= Edward Parker Deacon =

American heir and murderer

Edward Parker Deacon (October 2, 1844 – July 5, 1901) was an American heir known for killing his wife's lover in her apartments at Cannes, France.

==Early life==
Deacon was born in Paris on October 2, 1844, the "descendant of an old and once distinguished family" from Boston. His parents were Edward Preble Deacon (1813–1851) and Sarah Annabella ( Parker) Deacon (1821–1900). He had a brother named Austin Deacon. His father had served as an attaché of the U.S. Legation in Paris under General Lewis Cass.

His paternal grandparents were Commodore David Deacon and Anna Hutchinson Deacon. His maternal grandparents were Peter Parker and Elizabeth Allston ( Read) Parker. His maternal aunt, Ellen Parker, was the wife of Albert Gallatin Van Zandt, and his uncle, Harleston Parker, married Adeline Ellen Reynolds and was the father of architect J. Harleston Parker.

==Personal life==
On April 29, 1879, he married Florence Baldwin (1859–1919) in New York City. Florence, who spent much of her life in Rome, was the daughter of Rear Admiral Charles Henry Baldwin and Pamelia Caroline ( Tolfree) Baldwin. Before their eventual divorce, (Note: In his application for divorce, Deacon claimed that "at St. Moritz, Switzerland during August and September, 1891, Mrs. Deacon was guilty of improper conduct with Emile Abeille, known by the assumed name of Edmond Adam and Payella. It is also alleged that Mrs. Deacon was guilty of improper conduct with Abeille at various places in Italy in 1891, at 12 Rue de Penthièvre, Paris in December 1891, and January, 1892; at the Hôtel de Noailles, Marseille, in January and February, 1892: at the Hôtel Windsor at Cannes, in February, 1892, and at the Hôtel Splendide, at Cannes, in January 1892.") they were the parents of four girls (and one boy who died in infancy):

- Gladys Marie Deacon (1881–1977), who married Charles Spencer-Churchill, 9th Duke of Marlborough in 1921 after his divorce from Consuelo Vanderbilt. (Note: She was rumoured to have been engaged to Wilhelm, German Crown Prince, Hermann von Keyserling, and to Henry Fitzalan-Howard, 15th Duke of Norfolk.)
- Ida Audrey Deacon (1884–1904), who died unmarried at age 19 of heart disease.
- Edith Florence Deacon (1887–1965), who was engaged to George Lee Peabody but he died before they married; she later married Henry Gunther Gray, son of John Clinton Gray, in 1919.
- Dorothy Evelyn Deacon (1891–1960), who married Prince Albert Radziwiłł, a grandson of Prince Antoni Wilhelm Radziwiłł, in 1910. They divorced and she married Count Paul Pálffy ab Erdöd; (Note: Count Paul Pálffy ab Erdöd (1890–1968) was married to eight different woman throughout his life, including Etti Ryan ( Countess von Wurmbrand-Stuppach), Louise de Saint-Exupéry ( Vilmorin).) they also divorced.
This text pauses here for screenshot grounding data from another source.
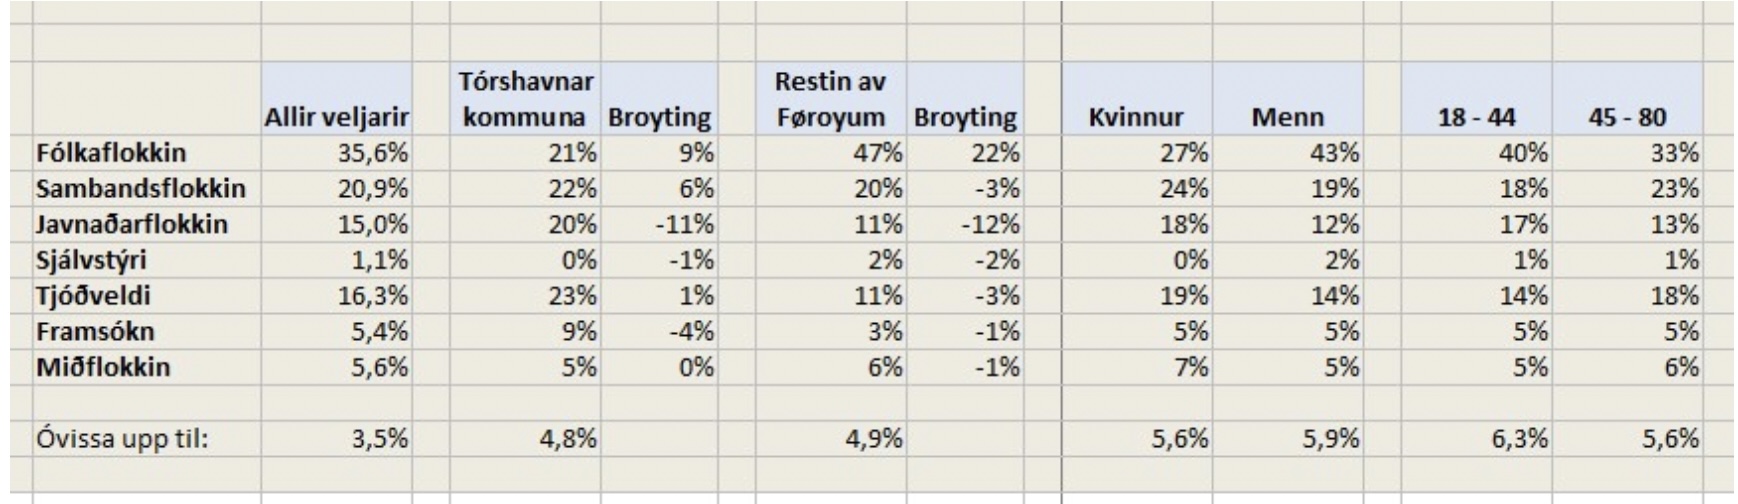The image size is (1738, 504).
Task: Click the "Miðflokkin" row label
Action: point(104,367)
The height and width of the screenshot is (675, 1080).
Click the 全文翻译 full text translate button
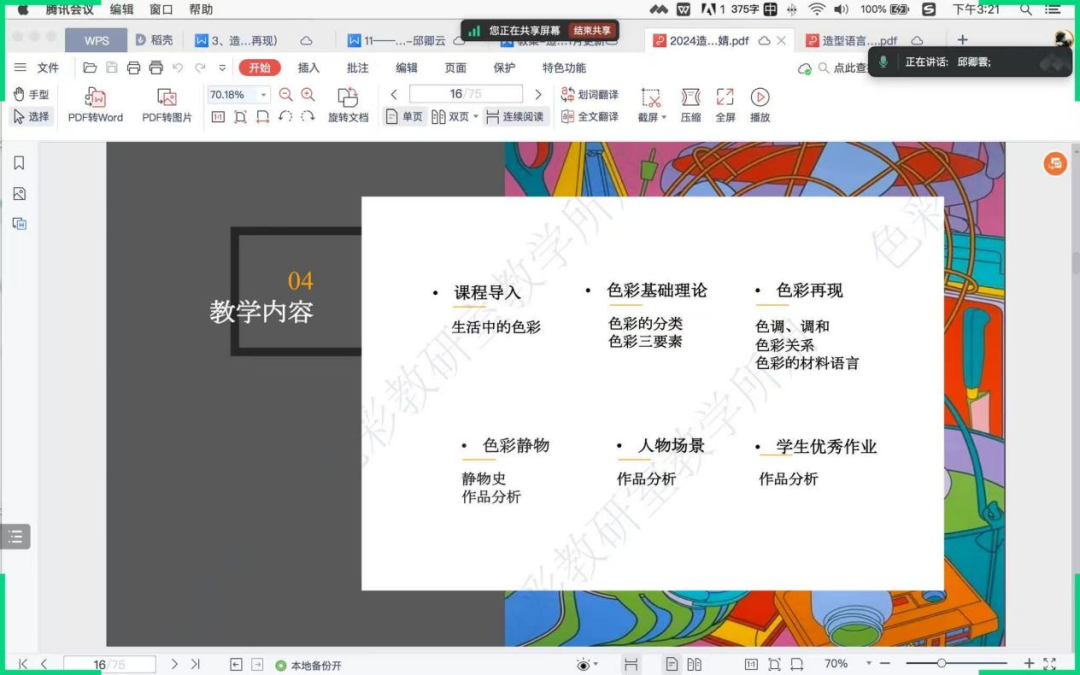tap(590, 117)
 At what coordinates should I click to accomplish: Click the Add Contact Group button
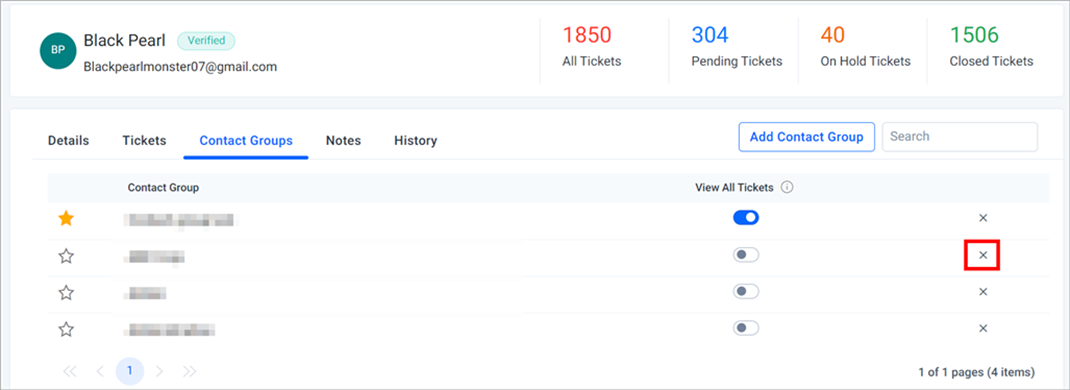pyautogui.click(x=807, y=137)
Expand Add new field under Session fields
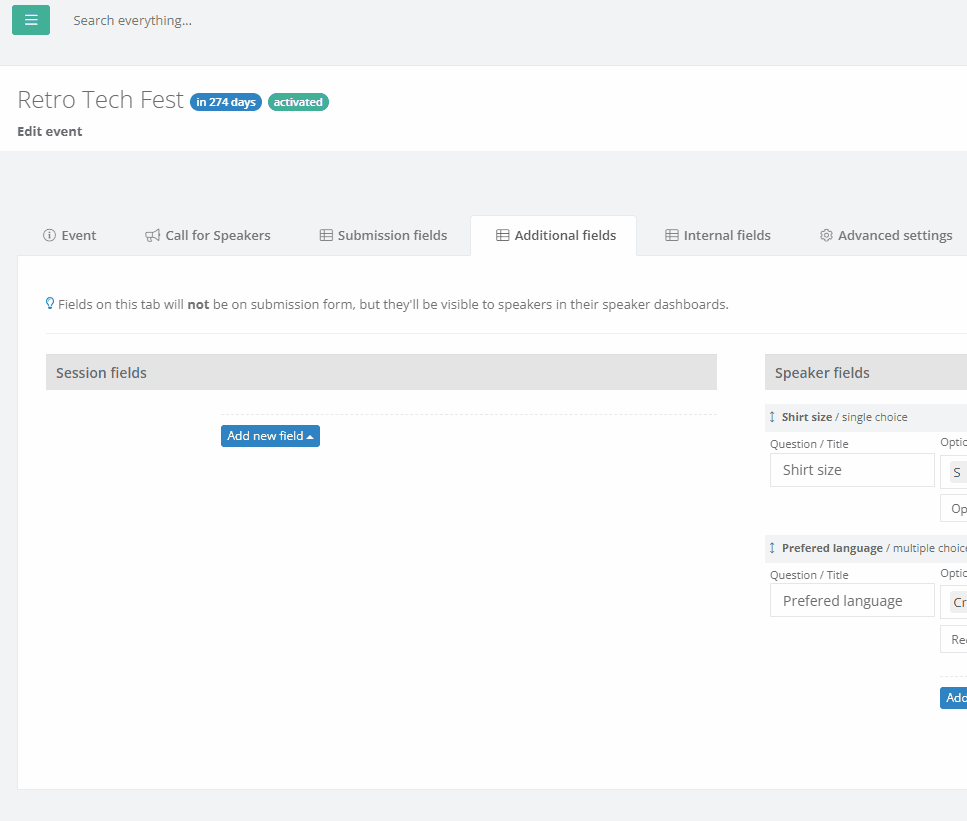Screen dimensions: 967x821 point(270,436)
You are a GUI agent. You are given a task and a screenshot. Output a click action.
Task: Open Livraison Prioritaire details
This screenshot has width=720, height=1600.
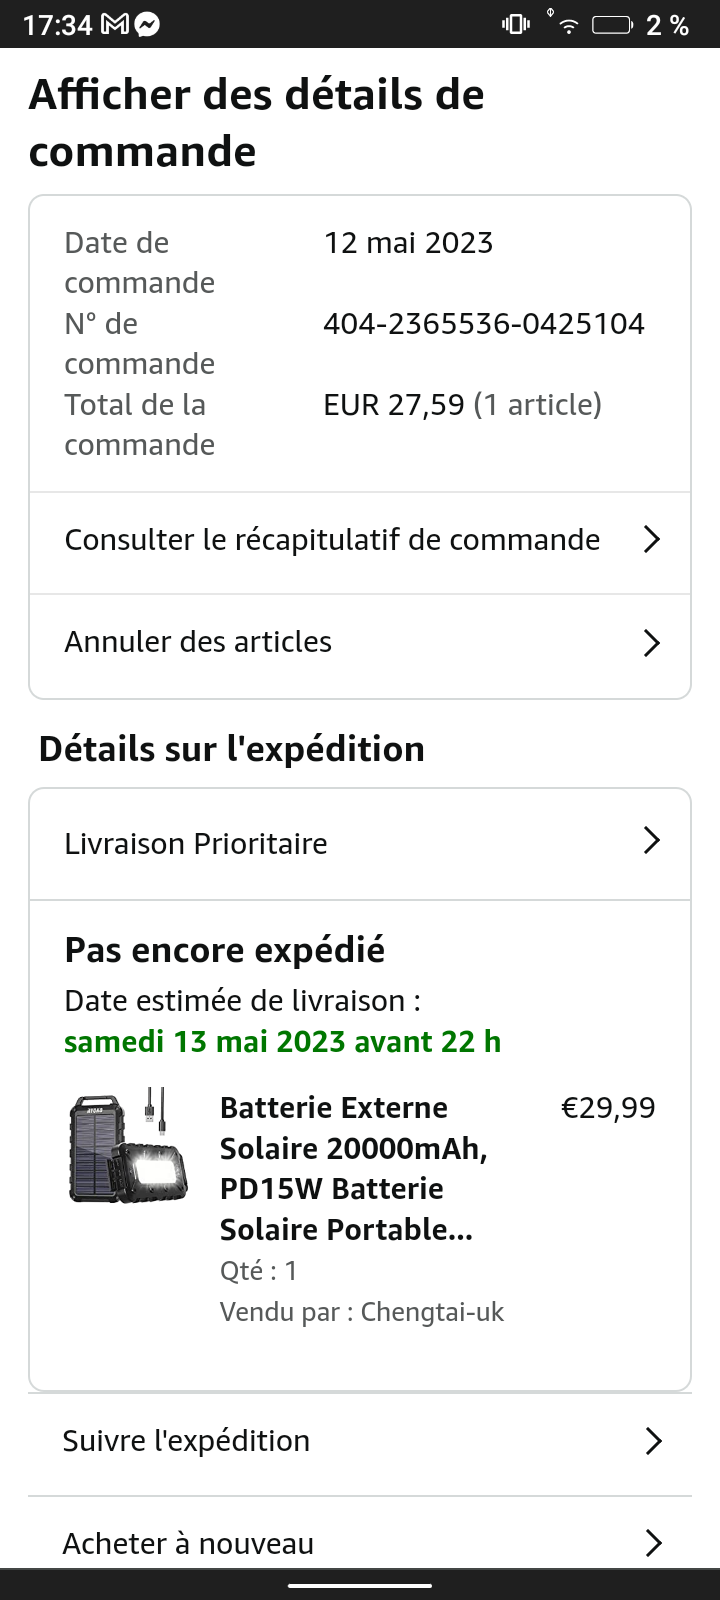[196, 844]
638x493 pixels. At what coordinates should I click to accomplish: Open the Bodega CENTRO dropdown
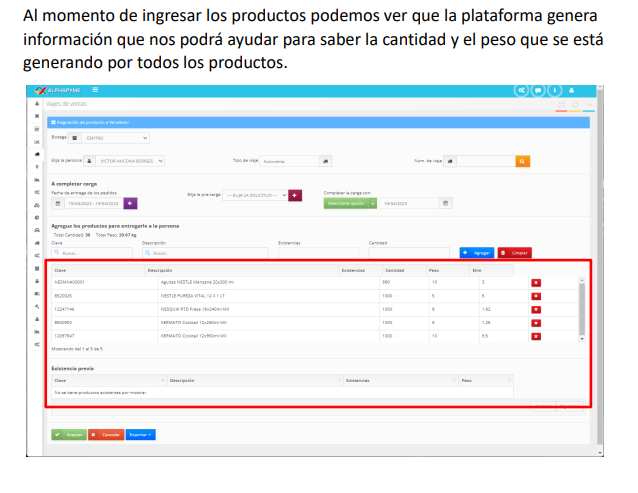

===Manslaughter and imprisonment===
On February 19, 1892, Deacon discovered Emile Abeille, his wife's lover, in his wife's apartments at the Hôtel Splendide at Cannes. After breaking down the door to the apartment, Abeille hid behind a chair and Deacon shot several times, killing the man. Deacon, who surrendered to the police immediately after the shooting, had "the sympathy of the entire American colony," and was released on 10,000 francs bail. When Edward surrendered himself to the court, Florence left France "in order to avoid the possibility of being subpoeaned as a witness at the trial." "In court at Nice a verdict of manslaughter was handed in and Mr. Deacon was sentenced to one year's imprisonment."

Deacon was "confined in the prison adjacent to the Palace of Justice" in Nice, France, where he was "entertained like a guest," After he was released from prison, he was pardoned by President Sadi Carnot, Edward and Florence were divorced in 1893, and Edward was awarded custody of the three older children. He took them to the United States, where he remained for the next three years.

===Mental illness and death===
Deacon became mentally unstable and in 1899 he was "sent to the McLean Hospital for the Insane. He was at Newport when his derangement was first noticed and was expelled from a reading room there because he persisted in taking ice from a water pitcher to cool his head." Deacon died at McLean Hospital in Belmont, Massachusetts on July 5, 1901. After a funeral at Trinity Church, Newport, he was interred at Island Cemetery. Shortly before his own death, he "came into possession, through the death of his mother, of a large trust fund." His estate was left in four equal shares to his children with William P. Blake of Boston as executor.

Deacon and her sisters returned to France to live with their mother.